If we look at Cyprus we see that a weakening economy is about to face an “Ireland type” problem where a very large amount of debt is moved from the private-sector to the public-sector. As we consider the implications of (past) private profits becoming (present and future) public losses one more time we see that Cyprus will not be able to cope with this on her own. Indeed she would look like Greece in the way that her national debt to GDP ratio would blast upwards like a rocket.

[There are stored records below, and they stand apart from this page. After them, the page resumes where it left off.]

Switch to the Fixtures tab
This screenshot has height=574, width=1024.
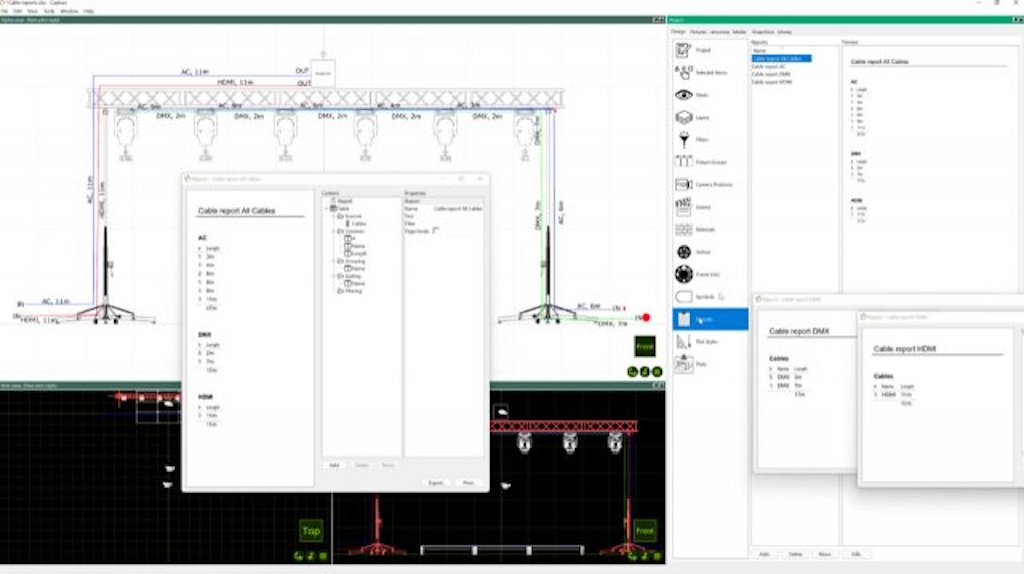coord(697,32)
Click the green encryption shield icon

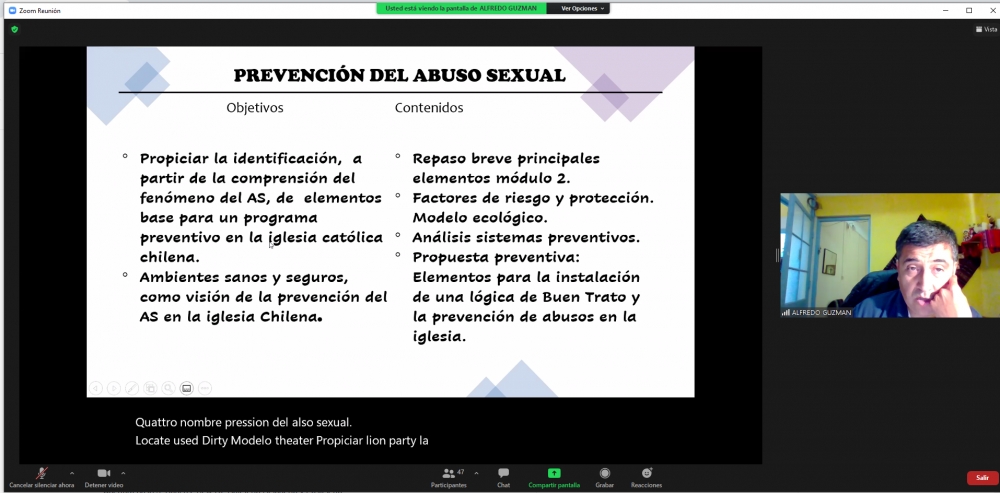click(15, 29)
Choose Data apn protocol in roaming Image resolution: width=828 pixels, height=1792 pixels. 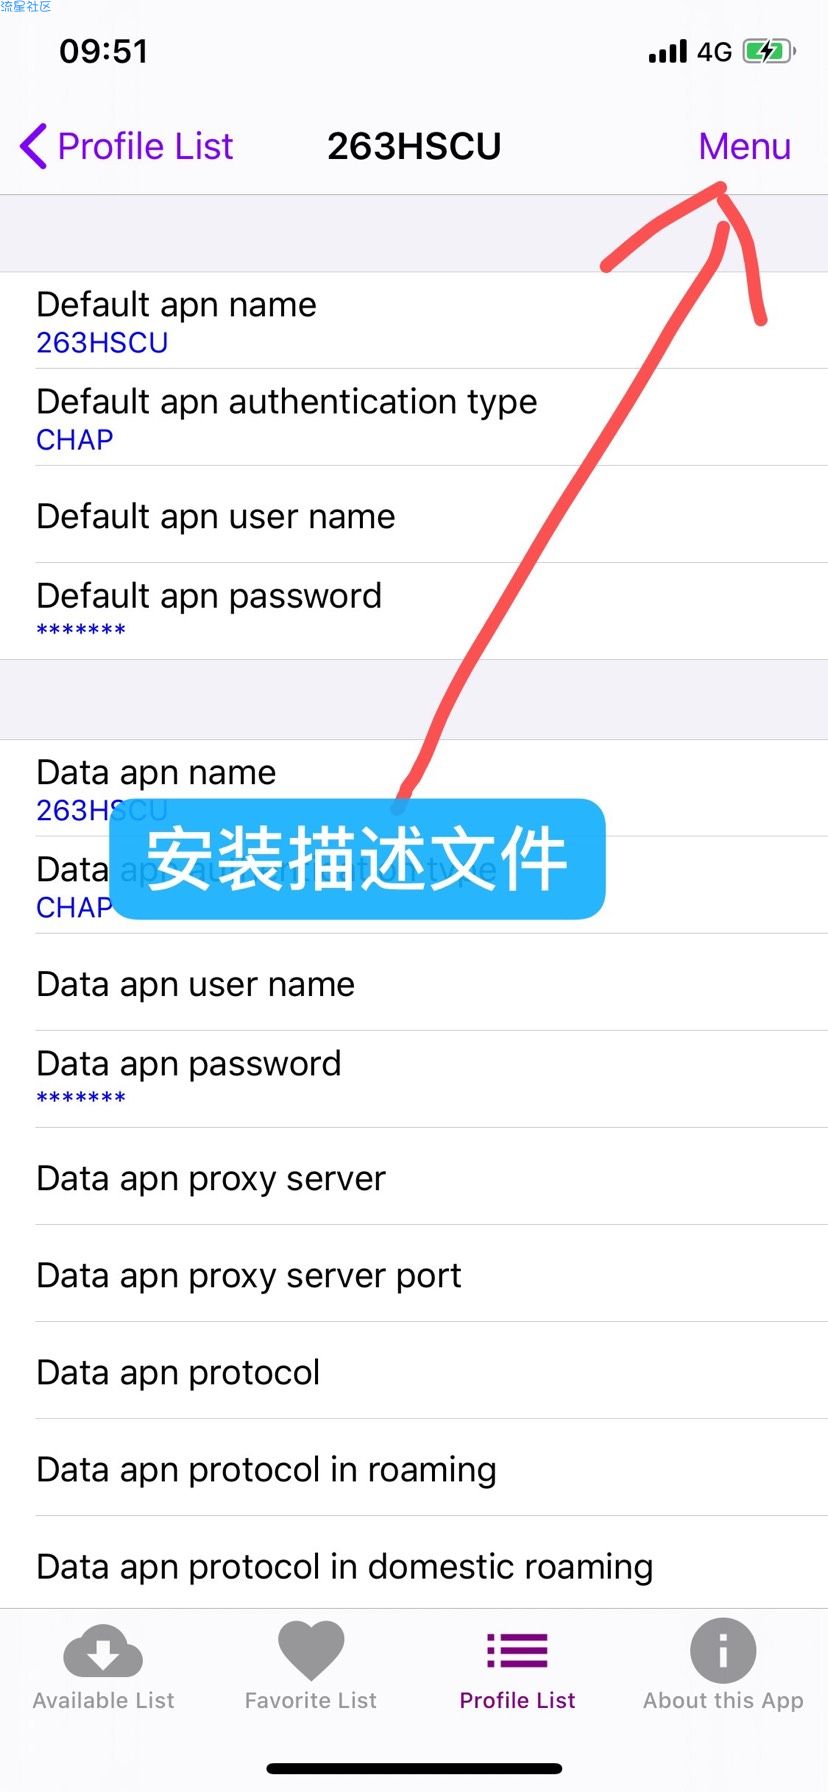(414, 1468)
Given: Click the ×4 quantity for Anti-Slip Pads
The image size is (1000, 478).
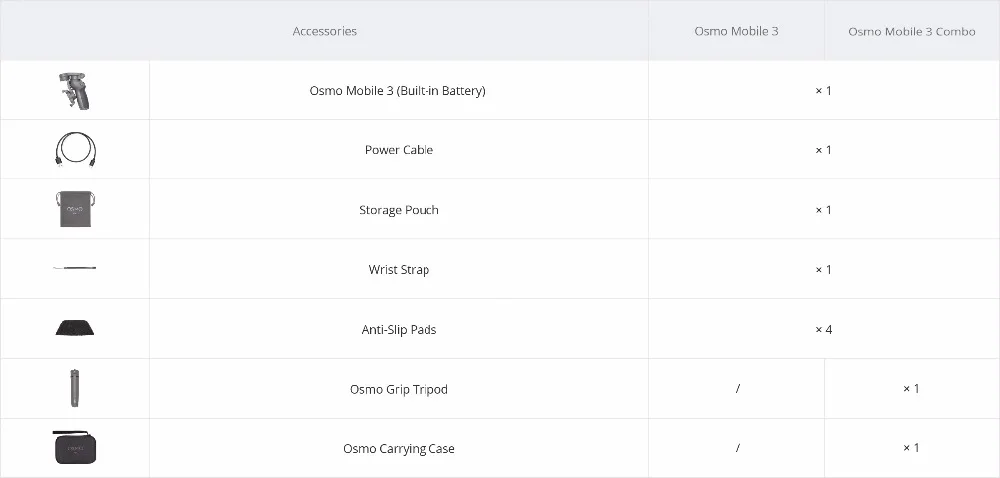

So she needs help from her Euro area colleagues and the amount required for such a small economy would be like a mouse for an elephant. But as we know mice can unsettle elephants and if we look at an obvious solution which would be a debt haircut we find our elephant does indeed have a problem. You see it was badged as a “one-off”! As we review that issue we also see that Cypriot banks copied their Greek neighbours and bought a lot of their own country’s sovereign debt. So in the odd arithmetic of these times a bailout designed to help Cyprus (and her banks) would also need another bailout for her banks.
The situation is not helped by the fact that a fairly high percentage of the depositors at Cypriot banks are Russian and Germany in particular wants clarity on where any aid will go because of this.Indeed there are much wider Russian links including a loan of some 2.5 billion Euros. Maybe they should have joined the rouble…….?
So we see how a relatively small problem as Cyprus is only 0.2% of Euro area economic activity can become a large one! For now there is sense in delaying a deal as elections are due and in such difficult times a democratic mandate is important but the problems are much deeper than that. We also know that the “solutions” applied so far in the Euro area have invariably made matters worse and accordingly I fear for Cyprus and her economy.